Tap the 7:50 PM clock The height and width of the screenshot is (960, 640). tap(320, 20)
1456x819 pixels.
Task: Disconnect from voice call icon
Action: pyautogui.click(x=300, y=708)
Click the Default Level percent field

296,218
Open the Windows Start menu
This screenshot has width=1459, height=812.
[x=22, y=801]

---------------

• _STATED GOAL_:
Rewrite all the items above, replacing "clock" with "time display" and leaving everything else as it is.

• _ANSWER BELOW_:
Tap the 7:50 PM time display The height and width of the screenshot is (960, 640). tap(320, 20)
1456x819 pixels.
Task: Disconnect from voice call icon
Action: pyautogui.click(x=300, y=708)
Click the Default Level percent field

296,218
Open the Windows Start menu
This screenshot has width=1459, height=812.
[x=22, y=801]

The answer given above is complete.